Personal information
- Date of birth: November 12, 1967 (age 58)
- Place of birth: Minamishimabara, Nagasaki, Japan
- Height: 1.88 m (6 ft 2 in)
- Position: Forward

Team information
- Current team: V-Varen Nagasaki (manager)

Youth career
- 1983–1985: Kunimi High School

College career
- Years: Team / Apps / (Gls)
- 1986–1989: Osaka University of Commerce

Senior career*
- Years: Team / Apps / (Gls)
- 1990–1991: Fujita Industries / 15 / (3)
- 1991–1997: Sanfrecce Hiroshima / 173 / (62)
- 1998–1999: Verdy Kawasaki / 40 / (11)
- 2000: Consadole Sapporo / 17 / (0)
- Total:  / 245 / (76)

International career
- 1992–1997: Japan / 44 / (27)

Managerial career
- 2006–2007: Yokohama FC
- 2009: Tokyo Verdy
- 2010–2012: Roasso Kumamoto
- 2013–2018: V-Varen Nagasaki
- 2019–2020: Omiya Ardija
- 2021–2022: SC Sagamihara
- 2025–: V-Varen Nagasaki

Medal record
Sanfrecce Hiroshima
| Runner-up | J1 League | 1994 |
| Runner-up | Emperor's Cup | 1995 |
| Runner-up | Emperor's Cup | 1996 |
Representing Japan
AFC Asian Cup
| Gold medal – first place | 1992 Japan |  |

= Takuya Takagi =

Japanese footballer and manager

Takuya Takagi (高木 琢也, Takagi Takuya) is a Japanese football manager and former player, who is currently the manager of J1 League club V-Varen Nagasaki, He played for Japan national team. He was a physical forward and the Japanese media and fans dubbed him as the Cannon of Asia.

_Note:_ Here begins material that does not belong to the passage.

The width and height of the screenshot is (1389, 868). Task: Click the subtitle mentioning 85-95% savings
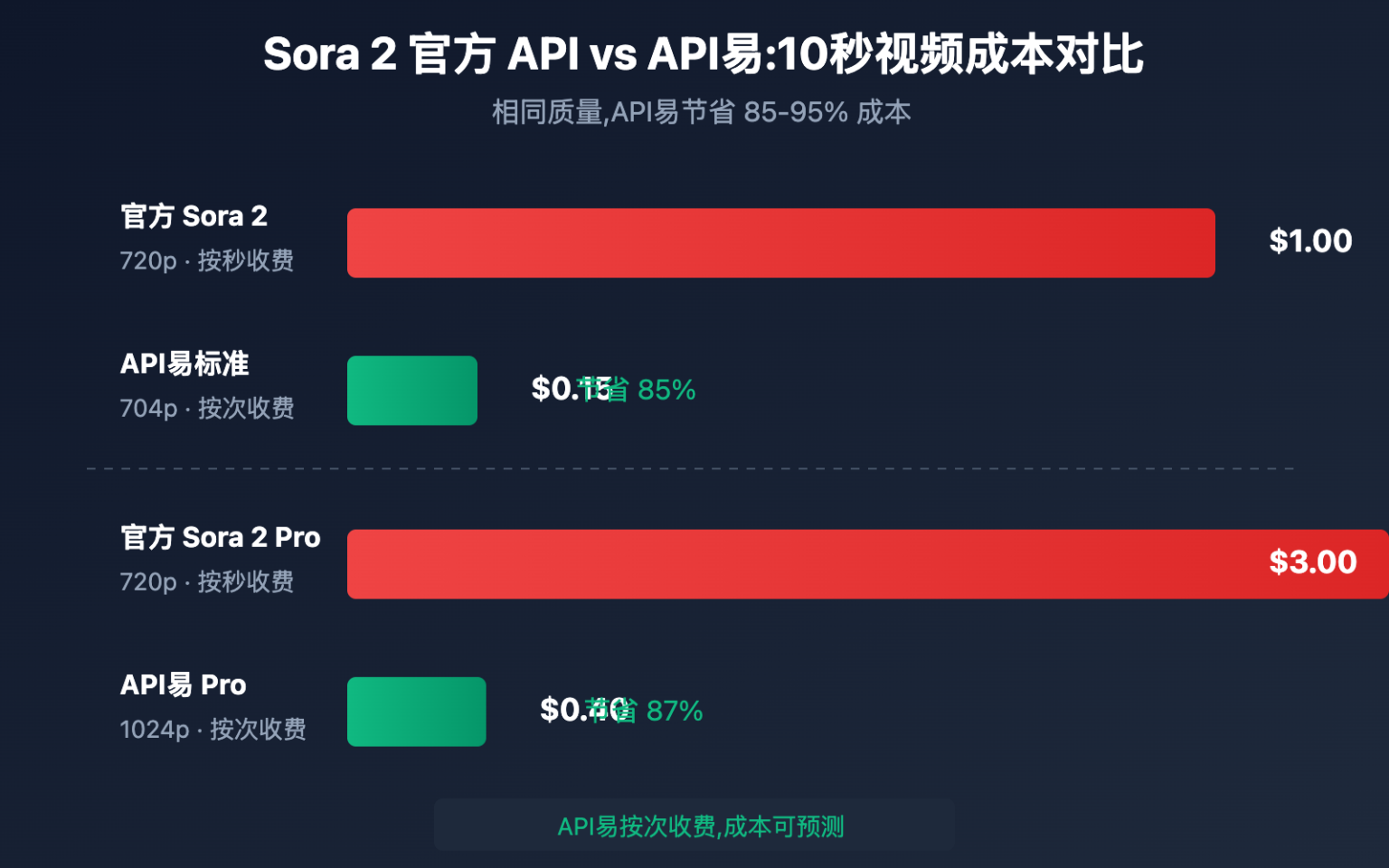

His son Toshiya is also a footballer.

==Club career==
Takagi was educated at and played for Kunimi High School and Osaka University of Commerce. After finishing the university in 1990, he joined Japan Soccer League side Fujita Industries (current Shonan Bellmare). He moved to Mazda (current Sanfrecce Hiroshima) in 1991 and was awarded the JSL Young Player of the Year in 1992. His partnership with Czech Ivan Hašek up front was so successful that Hiroshima won the second stage of J1 League in 1994.

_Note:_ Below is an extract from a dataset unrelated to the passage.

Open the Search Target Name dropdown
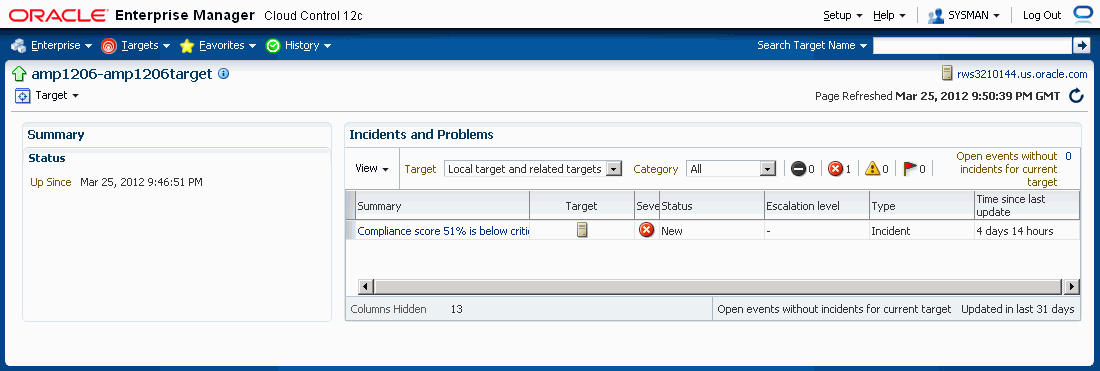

Due to financial difficulties, Hiroshima was forced to release their key players including Takagi in 1998. He moved to Verdy Kawasaki. He was then transferred to J2 League side Consadole Sapporo in 2000 and retired there at the end of the season.

==International career==
Takagi was capped 44 times and scored 27 goals for the Japan national team. He made his international debut in a friendly against Argentina on May 31, 1992 at the Tokyo National Stadium, the first match under Hans Ooft's reign. He scored his first international goal in a Dynasty Cup match against China on August 24, 1992 in Beijing. He became the ace striker for Ooft's Japan national team.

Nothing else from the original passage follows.